I ran into TCL a few months ago, and spent the better part of a weekend playing and experimenting with it. I really enjoyed its flexibility, simplicity, and emphasis on command-line usability. I even went through a phase where I tried using it as my default shell in place of bash!

I very quickly ran into some problems, though, and it took me a while to figure out what was happening.

Here’s an example: say I’ve got an open file handle $fh, and I want to get an array of its lines. First I’ve got to read the file:

read $fh

this will return a string, which I’d like to split on newlines:

split [read $fh] "\n"

and this is my only chance to catch the return value of this command, so let’s store it in a variable:

set lines [split [read $fh] "\n"]

The problem here is that I imagined this code in the reverse of how I’ve written it. We start with the raw data on the right, and each subsequent action appears to the left. But I read and write code left-to-right. Especially in a readline-style interface, my cursor would have had to be jumping around constantly from left to right, surrounding expressions with square brackets and adding new commands to the left.

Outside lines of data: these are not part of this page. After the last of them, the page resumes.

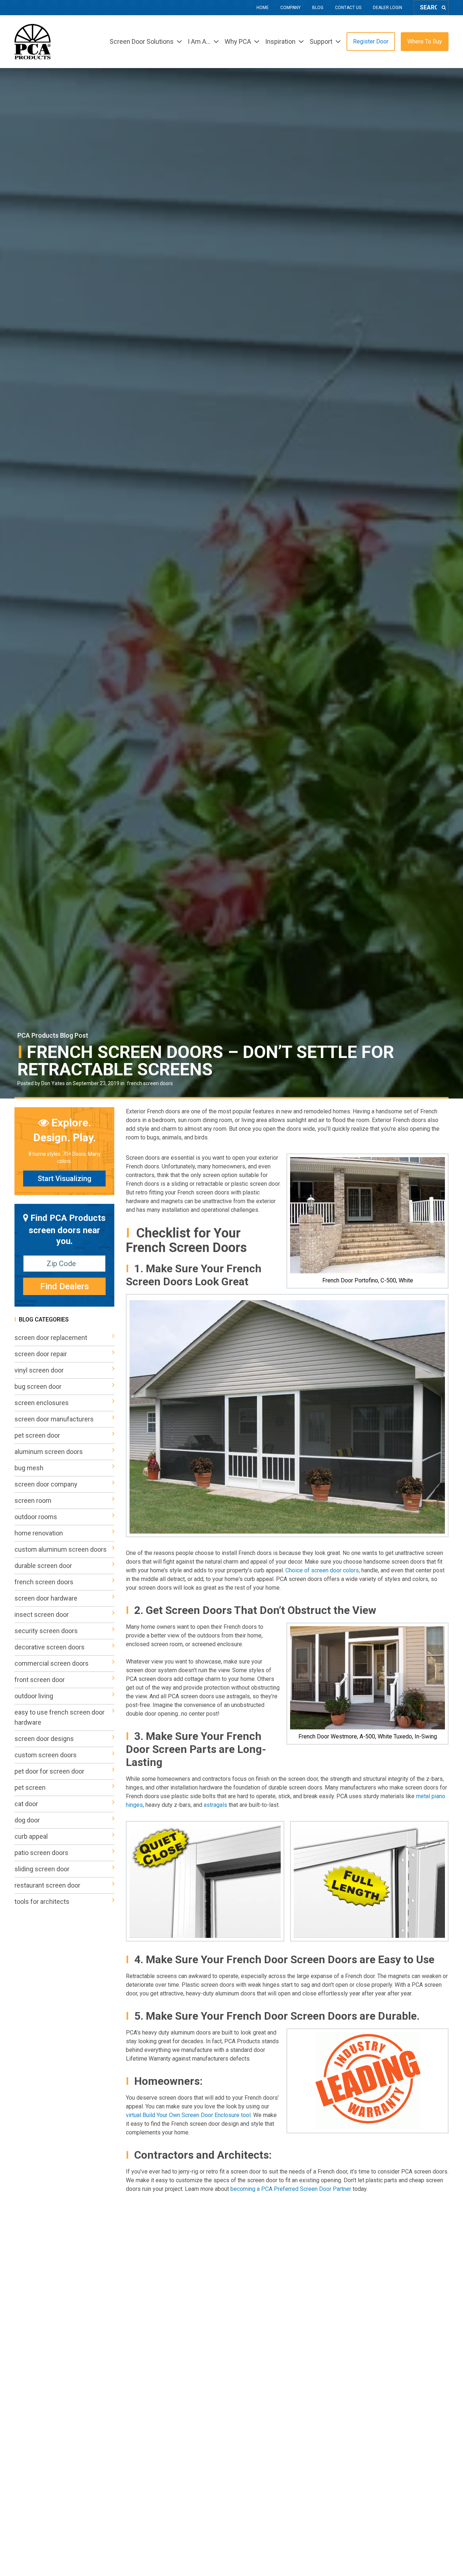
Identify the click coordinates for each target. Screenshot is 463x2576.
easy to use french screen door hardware (59, 1717)
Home (262, 7)
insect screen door (41, 1614)
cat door (26, 1804)
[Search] (444, 7)
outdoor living (33, 1696)
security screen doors (46, 1631)
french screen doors (150, 1083)
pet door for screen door (49, 1771)
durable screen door (43, 1565)
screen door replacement (50, 1337)
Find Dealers (64, 1286)
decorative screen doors (49, 1647)
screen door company (45, 1484)
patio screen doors (41, 1852)
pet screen (30, 1787)
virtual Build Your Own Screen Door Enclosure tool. (189, 2115)
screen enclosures (41, 1403)
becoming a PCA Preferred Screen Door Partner (291, 2188)
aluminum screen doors (48, 1451)
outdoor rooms (35, 1517)
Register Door (370, 41)
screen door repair (40, 1354)
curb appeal (31, 1836)
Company (290, 7)
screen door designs (44, 1738)
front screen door (39, 1679)
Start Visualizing (65, 1178)
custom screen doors (45, 1755)
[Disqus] (287, 2295)
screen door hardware (45, 1598)
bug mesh (28, 1468)
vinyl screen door (39, 1370)
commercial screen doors (51, 1663)
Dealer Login (387, 7)
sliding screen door (41, 1869)
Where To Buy (424, 41)
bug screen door (37, 1386)
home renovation (38, 1533)
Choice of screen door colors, (322, 1570)
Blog (317, 7)
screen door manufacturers (54, 1419)
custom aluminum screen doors (60, 1549)
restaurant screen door (47, 1885)
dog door (27, 1820)
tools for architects (41, 1901)
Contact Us (348, 7)
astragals (215, 1804)
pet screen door (37, 1435)
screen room (32, 1500)
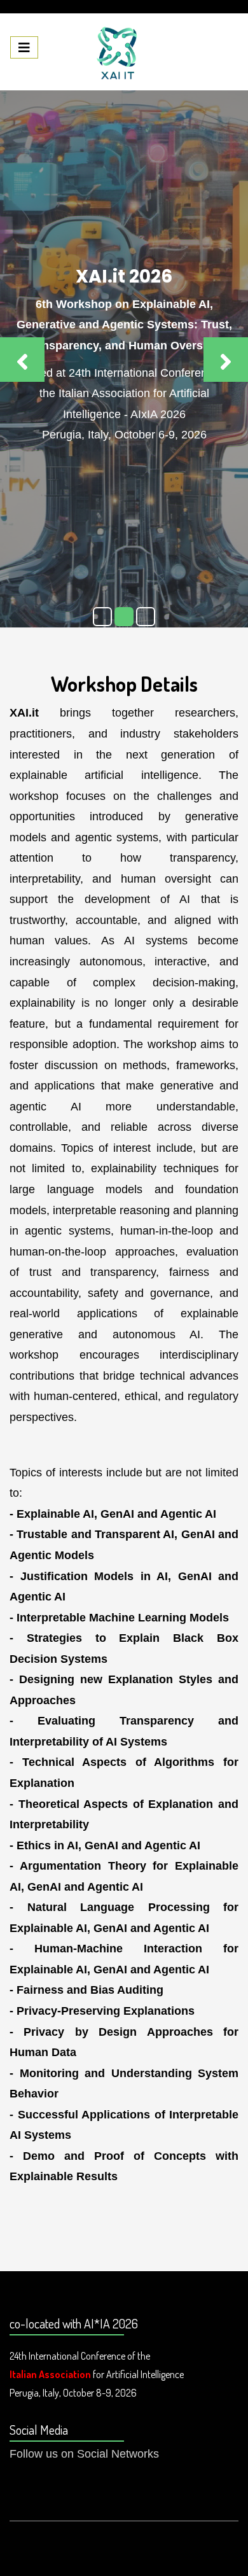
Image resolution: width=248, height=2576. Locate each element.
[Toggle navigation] (24, 47)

Now imagine if I could do something like this (read $_ as “it”, as in Perl):

read $fh | split $_ "\n" | set lines $_

Type that a couple of times. See how much more natural that is? You type it as you think it: “read the file, split it on newlines, store it in a variable.”

In the language I’m designing (more on that soon), I’ve optimized the flow to make it a bit easier on the keyboard. So far I’m thinking something like this:

# line breaks are optional, for readability
read .fh
  | split . \n
  | set lines .

What do you think? What other considerations are there in optimizing a language for interactive use?